“Marry her!” said the King. “But that——Oh, damn! Oh Great Scott! That is impossible. You do not understand.”

“It’s the right thing to do,” said Donovan, “besides being the only possible way out of the hole we are in. And I don’t see the impossibility. If you’re holding back on account of any mediæval European notions about monarchs being a different kind of flesh and blood from other people——”

“It is not that,” said the King.

“If it is,” said Donovan, “you may just go off in a boat and be drowned. I shan’t pity you.”

“But it is not that.” The King jumped about with excitement. “I am a king, it is true. But I am a man of liberated soul. I say ‘Kings, what are kings?’ Democracy is the card to play, the trump. I play it now and always. I have no prejudices. But when you say to me: ‘There is no impossibility, marry Corinne,’ I reply: ‘You do not understand.
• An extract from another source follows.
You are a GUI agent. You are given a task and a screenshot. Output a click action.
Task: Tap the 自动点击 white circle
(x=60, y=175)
There is one thing more to reckon with.’ Donovan, you have forgotten——”

“I haven’t forgotten,” said Gorman. “I never get a chance of forgetting. It’s the Emperor, as usual.”

“You have shot the bull in his eye,” said the King. “Donovan, it is that. Gorman knows. There is the Emperor. Therefore I cannot marry Corinne.”

“I’d see that Emperor a long way,” said Donovan, “before I’d allow him to dictate to me.”

“Ah,” said the King, “but you do not understand the Emperor.”

“I don’t believe any one does,” said Gorman.